- Prompt -
Make a verbatim transcription of the records, without the pictures.

- Given data -
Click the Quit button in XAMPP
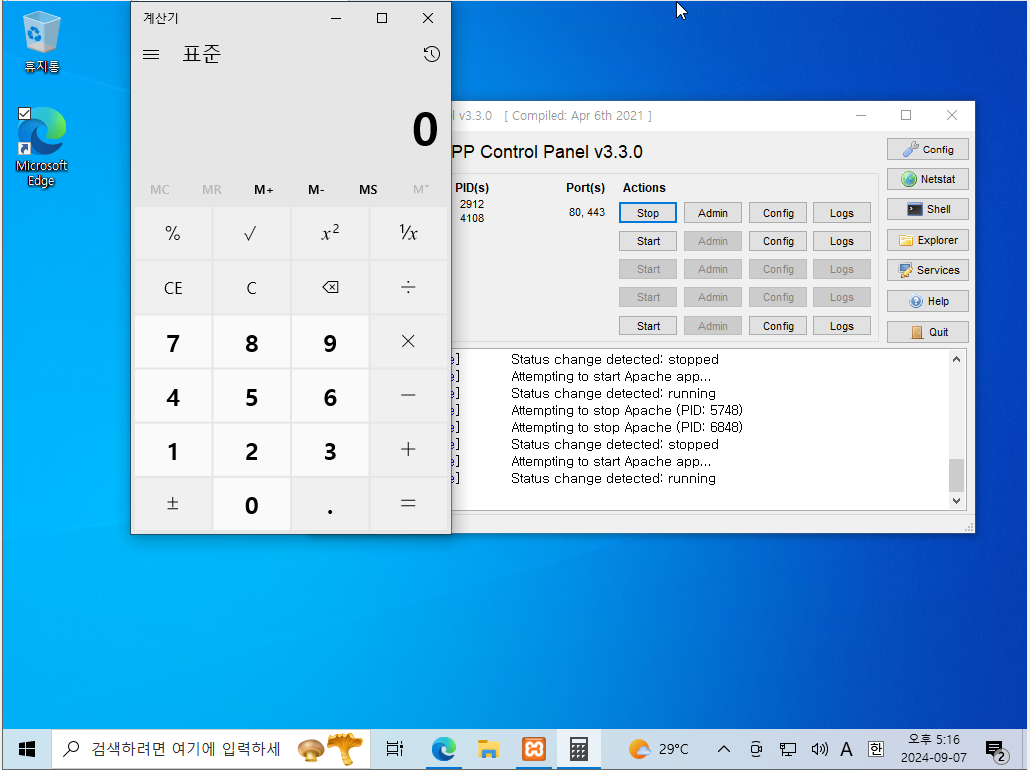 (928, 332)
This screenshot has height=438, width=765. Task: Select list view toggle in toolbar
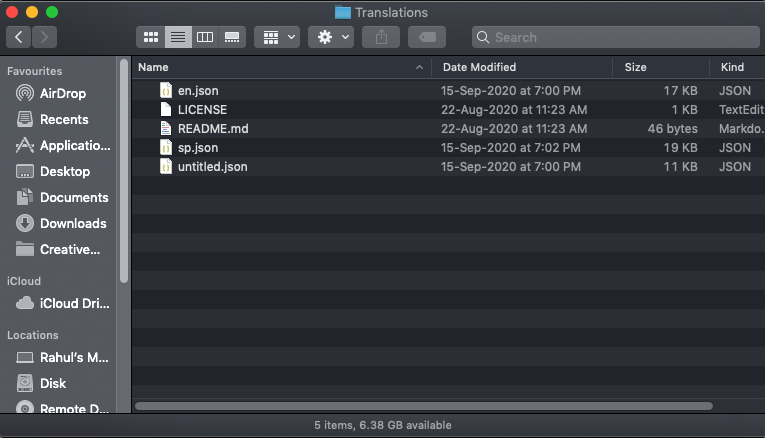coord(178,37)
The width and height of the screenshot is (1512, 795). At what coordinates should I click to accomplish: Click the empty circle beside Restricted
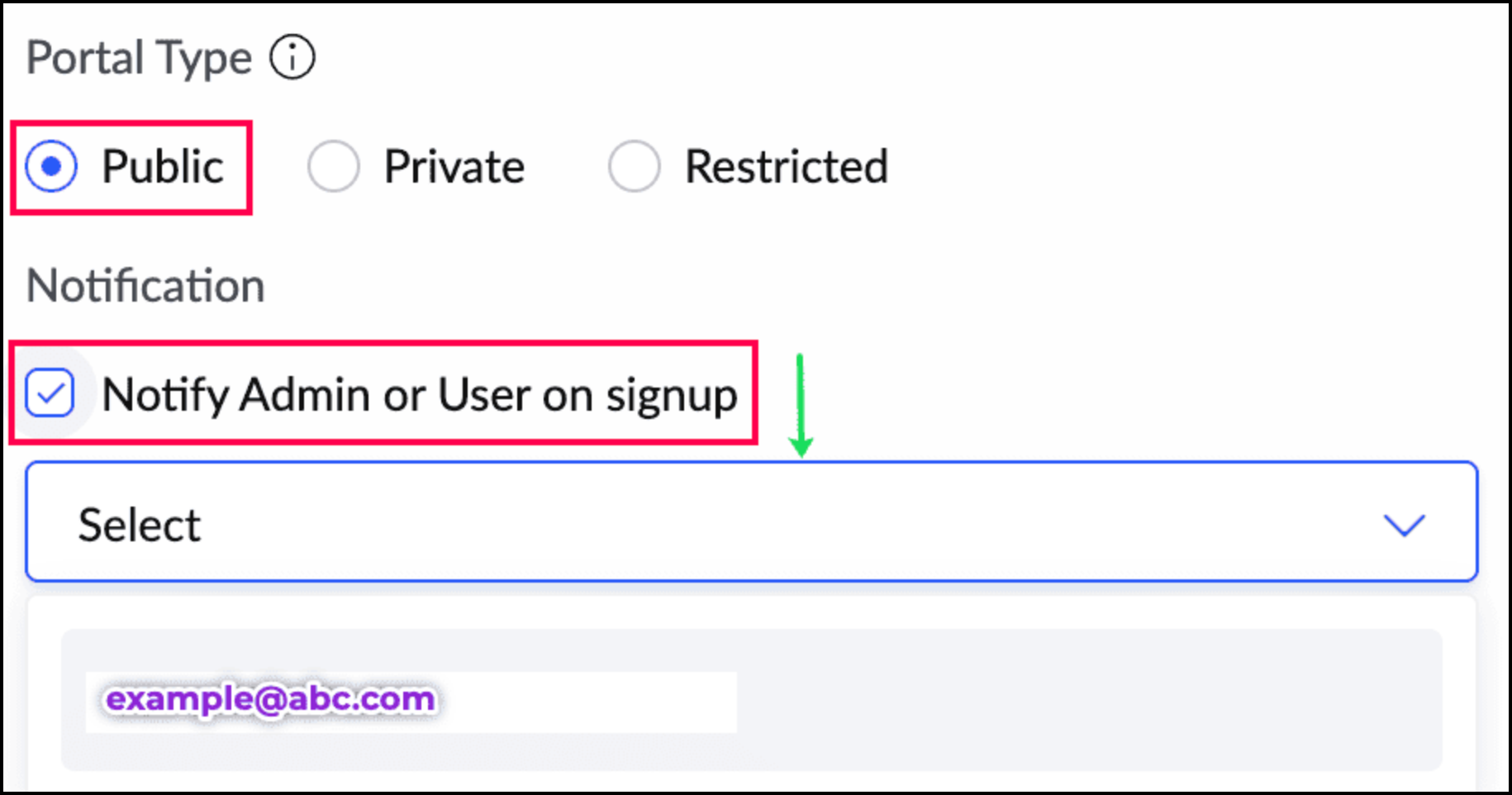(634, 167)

- Output of the task -
Click the Quit button in XAMPP
 (928, 332)
This screenshot has height=438, width=765. Task: Select list view toggle in toolbar
coord(178,37)
The width and height of the screenshot is (1512, 795). At what coordinates should I click to accomplish: Click the empty circle beside Restricted
(634, 167)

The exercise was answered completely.